Leonid Gulov

Personal information
- Born: September 29, 1981 (age 44)

Medal record
Representing Estonia
Men's rowing
World Rowing Championships
| Bronze medal – third place | 2005 Gifu | Quadruple sculls |
U23 World Championships
| Gold medal – first place | 2000 Copenhagen | Double sculls |
| Gold medal – first place | 2001 Linz | Double sculls |
Junior World Championships
| Gold medal – first place | 1998 Linz | Single sculls |
| Gold medal – first place | 1999 Plovdiv | Single sculls |

= Leonid Gulov =

Estonian rower

Leonid Gulov (born September 29, 1981) is a retired Estonian rower. He was fourth in the double sculls event with Tõnu Endrekson at the 2004 Summer Olympics in Athens. He is a member of rowing club "SK Narva Energia" located in Narva.

==Junior years==
Gulov was born in Narva. His first appearance in the World Rowing Junior Championships was in 1997 in the quadruple sculls event (23rd). In 1998 and 1999 he won the Junior Championships gold medals in the single sculls event. In 2000 he won the gold medal in the U-23 World Regatta in the double sculls event with Andrei Šilin. He repeated the world title in 2001 competing with Tõnu Endrekson.

==Olympic Games==
His Olympic Games debut took place in Sydney 2000, where he competed in the double sculls event with Andrei Šilin and they achieved 9th position overall.

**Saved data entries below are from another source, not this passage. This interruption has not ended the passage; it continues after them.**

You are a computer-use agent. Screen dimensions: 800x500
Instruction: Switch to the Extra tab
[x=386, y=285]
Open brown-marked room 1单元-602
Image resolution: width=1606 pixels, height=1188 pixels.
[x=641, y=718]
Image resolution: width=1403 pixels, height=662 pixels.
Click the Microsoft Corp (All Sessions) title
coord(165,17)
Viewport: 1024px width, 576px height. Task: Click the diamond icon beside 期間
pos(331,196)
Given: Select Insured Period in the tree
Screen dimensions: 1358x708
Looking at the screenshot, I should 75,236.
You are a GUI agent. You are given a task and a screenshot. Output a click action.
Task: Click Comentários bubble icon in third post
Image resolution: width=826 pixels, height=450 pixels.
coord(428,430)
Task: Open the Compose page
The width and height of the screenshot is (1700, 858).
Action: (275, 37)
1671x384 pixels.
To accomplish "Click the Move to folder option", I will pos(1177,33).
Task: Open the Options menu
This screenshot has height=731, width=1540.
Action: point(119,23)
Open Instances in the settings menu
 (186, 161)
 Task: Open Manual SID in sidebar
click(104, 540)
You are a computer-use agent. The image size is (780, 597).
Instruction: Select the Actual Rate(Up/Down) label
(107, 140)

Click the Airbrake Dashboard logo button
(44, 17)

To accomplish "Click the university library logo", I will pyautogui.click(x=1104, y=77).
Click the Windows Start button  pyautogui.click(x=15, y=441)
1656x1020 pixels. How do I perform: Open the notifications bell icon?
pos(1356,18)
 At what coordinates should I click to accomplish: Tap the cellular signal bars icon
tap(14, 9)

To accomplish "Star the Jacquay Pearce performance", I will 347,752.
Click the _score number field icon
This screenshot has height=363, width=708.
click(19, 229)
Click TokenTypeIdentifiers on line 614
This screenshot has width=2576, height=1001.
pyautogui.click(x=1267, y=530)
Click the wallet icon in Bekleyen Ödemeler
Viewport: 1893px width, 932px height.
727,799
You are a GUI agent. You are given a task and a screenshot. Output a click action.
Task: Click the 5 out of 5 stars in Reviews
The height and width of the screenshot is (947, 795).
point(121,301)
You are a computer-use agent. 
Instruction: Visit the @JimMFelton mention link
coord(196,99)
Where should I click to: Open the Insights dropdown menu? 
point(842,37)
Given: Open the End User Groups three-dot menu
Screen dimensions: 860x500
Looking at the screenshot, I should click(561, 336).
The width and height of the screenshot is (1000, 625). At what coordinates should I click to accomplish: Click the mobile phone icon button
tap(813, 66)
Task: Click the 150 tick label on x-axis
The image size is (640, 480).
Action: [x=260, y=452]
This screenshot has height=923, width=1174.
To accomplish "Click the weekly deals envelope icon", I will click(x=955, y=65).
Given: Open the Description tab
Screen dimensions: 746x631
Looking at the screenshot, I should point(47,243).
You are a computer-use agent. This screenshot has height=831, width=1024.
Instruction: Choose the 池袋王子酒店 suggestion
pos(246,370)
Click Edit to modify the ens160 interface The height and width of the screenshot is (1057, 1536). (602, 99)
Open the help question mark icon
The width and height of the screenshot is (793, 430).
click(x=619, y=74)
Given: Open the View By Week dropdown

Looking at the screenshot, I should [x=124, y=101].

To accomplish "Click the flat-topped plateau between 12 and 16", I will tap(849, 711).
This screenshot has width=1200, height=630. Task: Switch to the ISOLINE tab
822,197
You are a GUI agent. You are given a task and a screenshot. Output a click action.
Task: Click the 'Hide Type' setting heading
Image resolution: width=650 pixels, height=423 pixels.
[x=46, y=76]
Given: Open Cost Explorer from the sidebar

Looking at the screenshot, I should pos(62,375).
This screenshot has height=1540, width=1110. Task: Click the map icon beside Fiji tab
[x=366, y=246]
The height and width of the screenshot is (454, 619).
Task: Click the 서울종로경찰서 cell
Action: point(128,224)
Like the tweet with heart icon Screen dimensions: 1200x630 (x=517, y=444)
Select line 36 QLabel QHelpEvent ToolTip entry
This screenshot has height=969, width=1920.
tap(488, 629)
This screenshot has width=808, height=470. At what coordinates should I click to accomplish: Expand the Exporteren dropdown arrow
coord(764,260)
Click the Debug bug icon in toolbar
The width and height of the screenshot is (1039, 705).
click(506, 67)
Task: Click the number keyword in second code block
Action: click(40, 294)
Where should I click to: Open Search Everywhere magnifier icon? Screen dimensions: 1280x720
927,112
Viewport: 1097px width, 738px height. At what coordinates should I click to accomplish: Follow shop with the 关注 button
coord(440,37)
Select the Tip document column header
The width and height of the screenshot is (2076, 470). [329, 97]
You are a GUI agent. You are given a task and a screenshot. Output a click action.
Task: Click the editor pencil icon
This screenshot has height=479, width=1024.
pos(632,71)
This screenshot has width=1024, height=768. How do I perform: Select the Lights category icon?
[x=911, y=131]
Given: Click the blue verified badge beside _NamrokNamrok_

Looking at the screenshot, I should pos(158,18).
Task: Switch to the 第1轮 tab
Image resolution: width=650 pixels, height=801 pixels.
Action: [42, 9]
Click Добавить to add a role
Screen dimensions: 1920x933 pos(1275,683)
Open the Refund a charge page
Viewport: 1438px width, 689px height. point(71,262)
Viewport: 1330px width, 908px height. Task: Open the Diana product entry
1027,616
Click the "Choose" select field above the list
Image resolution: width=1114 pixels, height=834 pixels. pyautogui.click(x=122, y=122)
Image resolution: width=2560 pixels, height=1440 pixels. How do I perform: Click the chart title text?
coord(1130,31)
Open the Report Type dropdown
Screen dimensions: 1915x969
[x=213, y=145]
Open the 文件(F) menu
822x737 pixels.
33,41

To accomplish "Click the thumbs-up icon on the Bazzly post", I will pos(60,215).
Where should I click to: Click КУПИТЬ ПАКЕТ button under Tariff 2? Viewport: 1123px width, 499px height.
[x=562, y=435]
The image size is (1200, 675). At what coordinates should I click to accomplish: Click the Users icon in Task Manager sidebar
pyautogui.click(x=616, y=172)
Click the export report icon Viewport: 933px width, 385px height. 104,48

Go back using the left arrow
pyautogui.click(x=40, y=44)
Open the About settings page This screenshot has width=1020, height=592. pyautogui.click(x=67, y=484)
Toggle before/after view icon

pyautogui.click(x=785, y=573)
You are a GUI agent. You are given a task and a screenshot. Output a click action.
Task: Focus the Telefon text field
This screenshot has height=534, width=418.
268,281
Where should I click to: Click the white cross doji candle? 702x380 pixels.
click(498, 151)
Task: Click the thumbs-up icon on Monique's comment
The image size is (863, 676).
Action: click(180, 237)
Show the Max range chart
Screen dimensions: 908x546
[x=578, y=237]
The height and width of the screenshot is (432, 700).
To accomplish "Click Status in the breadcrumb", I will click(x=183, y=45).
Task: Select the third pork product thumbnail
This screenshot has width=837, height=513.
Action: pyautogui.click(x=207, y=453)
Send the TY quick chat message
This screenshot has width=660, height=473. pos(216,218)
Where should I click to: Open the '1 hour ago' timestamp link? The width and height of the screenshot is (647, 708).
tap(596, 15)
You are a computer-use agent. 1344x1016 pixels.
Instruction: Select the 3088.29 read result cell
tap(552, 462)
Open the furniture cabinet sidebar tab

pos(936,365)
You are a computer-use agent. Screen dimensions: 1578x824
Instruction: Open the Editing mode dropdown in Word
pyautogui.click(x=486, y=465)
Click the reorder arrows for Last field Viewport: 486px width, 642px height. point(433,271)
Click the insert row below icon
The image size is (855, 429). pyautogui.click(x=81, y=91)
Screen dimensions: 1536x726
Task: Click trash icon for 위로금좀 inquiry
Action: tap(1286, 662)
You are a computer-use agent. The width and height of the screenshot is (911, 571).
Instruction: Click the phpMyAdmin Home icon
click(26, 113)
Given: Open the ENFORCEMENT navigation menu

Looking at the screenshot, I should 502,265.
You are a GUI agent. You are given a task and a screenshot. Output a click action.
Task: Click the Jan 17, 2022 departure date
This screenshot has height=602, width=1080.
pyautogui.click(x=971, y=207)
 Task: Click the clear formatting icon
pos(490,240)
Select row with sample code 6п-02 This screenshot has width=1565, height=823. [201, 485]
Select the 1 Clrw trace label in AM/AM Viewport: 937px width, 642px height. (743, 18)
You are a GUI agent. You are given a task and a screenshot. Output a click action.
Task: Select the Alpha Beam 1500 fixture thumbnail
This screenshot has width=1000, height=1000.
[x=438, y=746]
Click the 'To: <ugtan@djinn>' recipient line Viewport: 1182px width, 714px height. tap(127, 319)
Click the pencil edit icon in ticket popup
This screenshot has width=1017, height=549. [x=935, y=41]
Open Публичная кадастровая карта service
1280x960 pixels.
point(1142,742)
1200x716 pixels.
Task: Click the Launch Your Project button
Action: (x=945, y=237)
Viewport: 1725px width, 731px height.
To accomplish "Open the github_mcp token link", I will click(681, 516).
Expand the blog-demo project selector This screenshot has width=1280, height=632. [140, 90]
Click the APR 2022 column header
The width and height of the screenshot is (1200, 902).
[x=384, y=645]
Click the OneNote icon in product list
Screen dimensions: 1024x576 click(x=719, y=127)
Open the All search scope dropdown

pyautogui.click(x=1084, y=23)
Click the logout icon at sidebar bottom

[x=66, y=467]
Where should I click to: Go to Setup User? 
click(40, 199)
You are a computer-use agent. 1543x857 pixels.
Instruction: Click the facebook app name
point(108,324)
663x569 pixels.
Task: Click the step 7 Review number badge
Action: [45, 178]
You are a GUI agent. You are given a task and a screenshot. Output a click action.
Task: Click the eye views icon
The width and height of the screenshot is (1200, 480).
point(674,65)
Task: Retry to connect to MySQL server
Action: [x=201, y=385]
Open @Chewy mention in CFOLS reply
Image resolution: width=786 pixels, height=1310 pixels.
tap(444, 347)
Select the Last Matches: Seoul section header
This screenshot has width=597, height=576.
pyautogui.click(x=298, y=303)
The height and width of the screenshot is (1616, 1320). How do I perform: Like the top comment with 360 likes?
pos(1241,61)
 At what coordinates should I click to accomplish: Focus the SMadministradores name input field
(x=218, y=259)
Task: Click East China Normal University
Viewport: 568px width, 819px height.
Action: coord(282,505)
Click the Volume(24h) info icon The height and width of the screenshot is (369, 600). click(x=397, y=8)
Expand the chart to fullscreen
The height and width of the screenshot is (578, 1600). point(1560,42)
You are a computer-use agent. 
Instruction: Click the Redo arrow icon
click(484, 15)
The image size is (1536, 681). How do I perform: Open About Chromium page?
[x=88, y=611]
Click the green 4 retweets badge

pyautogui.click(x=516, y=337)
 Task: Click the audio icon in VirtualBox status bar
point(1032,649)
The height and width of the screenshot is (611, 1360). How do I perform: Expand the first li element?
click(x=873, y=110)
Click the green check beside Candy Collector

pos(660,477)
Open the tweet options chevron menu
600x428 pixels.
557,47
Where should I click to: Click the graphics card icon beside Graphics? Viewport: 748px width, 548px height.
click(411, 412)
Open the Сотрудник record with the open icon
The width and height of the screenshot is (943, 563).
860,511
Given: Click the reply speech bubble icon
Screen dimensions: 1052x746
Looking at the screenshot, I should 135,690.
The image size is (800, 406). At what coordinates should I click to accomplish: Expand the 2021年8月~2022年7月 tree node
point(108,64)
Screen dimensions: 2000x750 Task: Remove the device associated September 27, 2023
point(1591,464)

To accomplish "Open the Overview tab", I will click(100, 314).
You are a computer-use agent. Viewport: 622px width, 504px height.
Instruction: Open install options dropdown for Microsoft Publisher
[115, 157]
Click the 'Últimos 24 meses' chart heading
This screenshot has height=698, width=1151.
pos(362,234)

His second appearance in the Olympic Games was in Athens 2004, where he competed in the double sculls event with Tõnu Endrekson. The men were third in their preliminary heat and second in semi-final thus earning a place in the Final A. They held the sixth position for the first 1500 metres, but with the strong final 500 metres they managed to clinch the fourth position. Eventually they lost the bronze medal to Italians Rossano Galtarossa and Alessio Sartori by 2.37 seconds.

==World championships==
Gulov debuted in the World Rowing Championships in 1999 in St. Catharines, Canada where he competed with Šilin and they were second in the Final B earning 8th place.

2001 in Lucerne, Switzerland he competed in the quadruple sculls event with Endrekson, Šilin and Silver Sonntak. They won the Final B and earned 7th place.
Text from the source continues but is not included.